昨晩は夜中に何度か目を覚ましたりしたが、早くからベッドに入っていたので睡眠は足りているはず。
しかし、それでもなんだかまだ眠い。
それに、昨晩久々に山道を歩いたためか、さっそく筋肉痛になっている。

朝食は7時からと言われていたが、6時半には早々と団体さんたちが盛大に朝食を食べている。
中にはもう食べ終わっている人もいる。
円卓の上には食べ散らかしも散乱している。
私は奥の方に空いているテーブルを見つけて座る。

朝食はブッフェ式になっていた。
野菜炒めやスープ、豆干の煮つけ、魯肉などが並んでいる。
しかし、主食であるところの、お粥がない。
どうも食べつくされてしまっているらしい。
蒸篭の中に饅頭もない。
食堂の係が新しい饅頭の入った蒸篭を運んでくるのだが、蒸し器にセットしたとたんに、団体客が大皿に饅頭を10個くらい山積みしてさらっていくものだから、あっという間になくなってしまう。
コーヒーや豆乳も魔法瓶に詰めていくので、あれよ、あれよと、見ている間にサーバーが空になって行く。
この団体さんたちは本当に台湾の人たちなのだろうか、それとも噂に聞く中国大陸からきている人たちなのだろうか、なんとなく後者のような気がしてくる。

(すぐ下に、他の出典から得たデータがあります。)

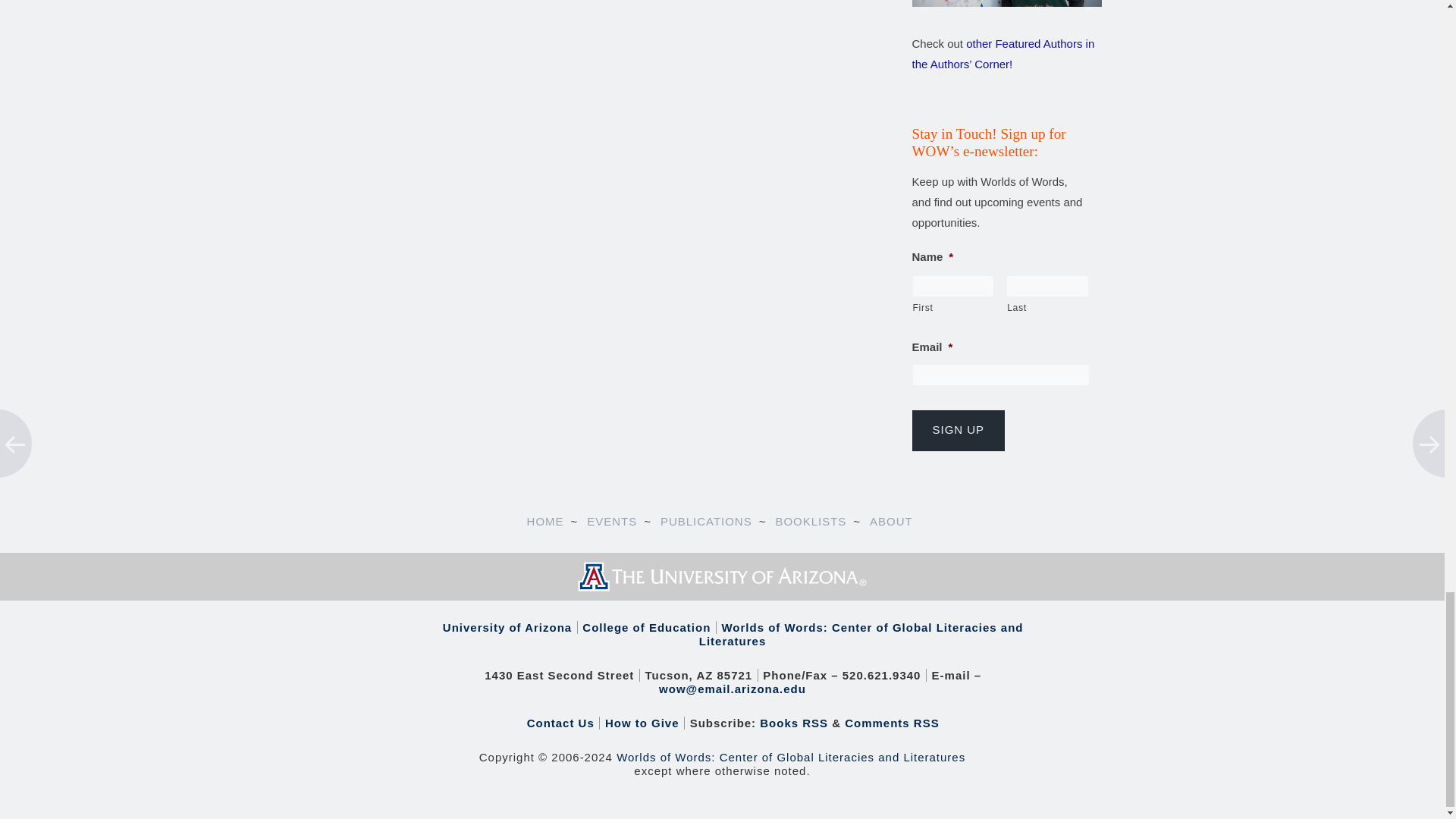
Sign Up (957, 430)
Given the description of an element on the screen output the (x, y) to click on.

トーストだけは、トースターが1台しかないので、ガバっと持っていかれることなく、焼き上がるのさえ待てばちゃんとありつける。
マーガリンとジャムとピーナツバターがあった。
コーンスープとトーストをかじっているうちに、団体客の大半が食べ終わって出て行った。

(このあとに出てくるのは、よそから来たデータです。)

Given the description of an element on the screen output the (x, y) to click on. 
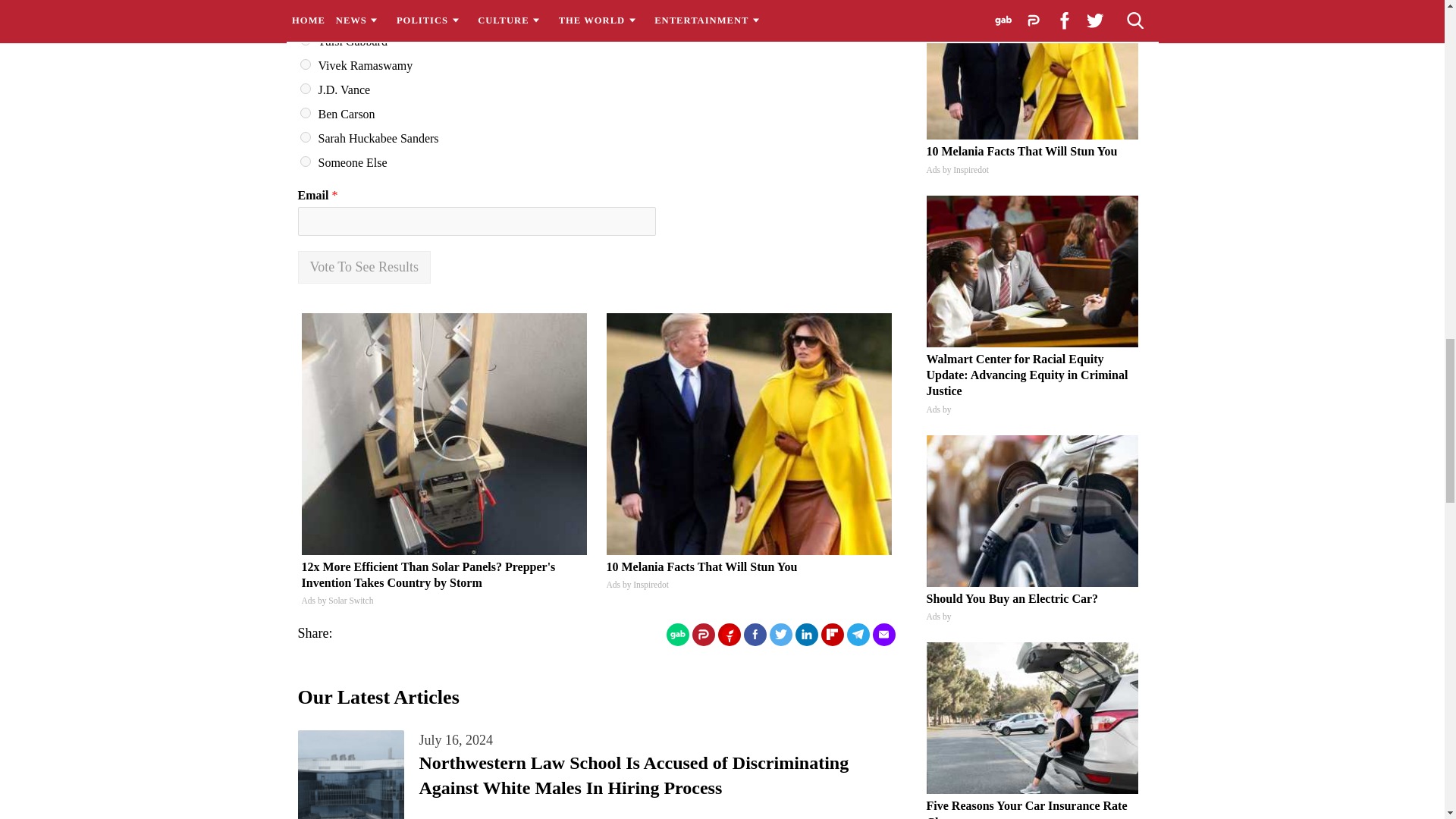
Vivek Ramaswamy (305, 63)
Someone Else (305, 161)
Tulsi Gabbard (305, 40)
J.D. Vance (305, 88)
Sarah Huckabee Sanders (305, 136)
Ben Carson (305, 112)
Elise Stefanik (305, 15)
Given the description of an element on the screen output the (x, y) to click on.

7時になる頃には、朝食会場も静かになり、昨晩の3人家族も朝食会場に入って来た。
お粥や饅頭などもちゃんと補充され、私もお腹いっぱい食べることができた。
刻み干し大根の炒め煮が、甘辛で歯触りも良くご飯が進んだ。
食い意地が張っていてブッフェだとついつい食べ過ぎてしまう。
とても団体客のことなどどうこう言えなくなるくらいよく食べた。

部屋に戻って部屋の風呂にお湯を張る。
大浴場は午後からだけれど、部屋の風呂は24時間温泉いつでもお湯が出る。
部屋の風呂は大きめの洋式バスタブながら、洗い場には白木の簀の子が敷いてあり、なんとなく和風の情緒もある。
それに部屋の風呂だと自分で温度調節もできるのも便利だ。
これで湯船に浸かりながら、渓谷を見下ろせるような構造だったらもっと良いのだが、窓は少し高い位置にあり、渓谷を流れる急流の音は聞こえてきても、立ち上がらないと窓から外が見えない。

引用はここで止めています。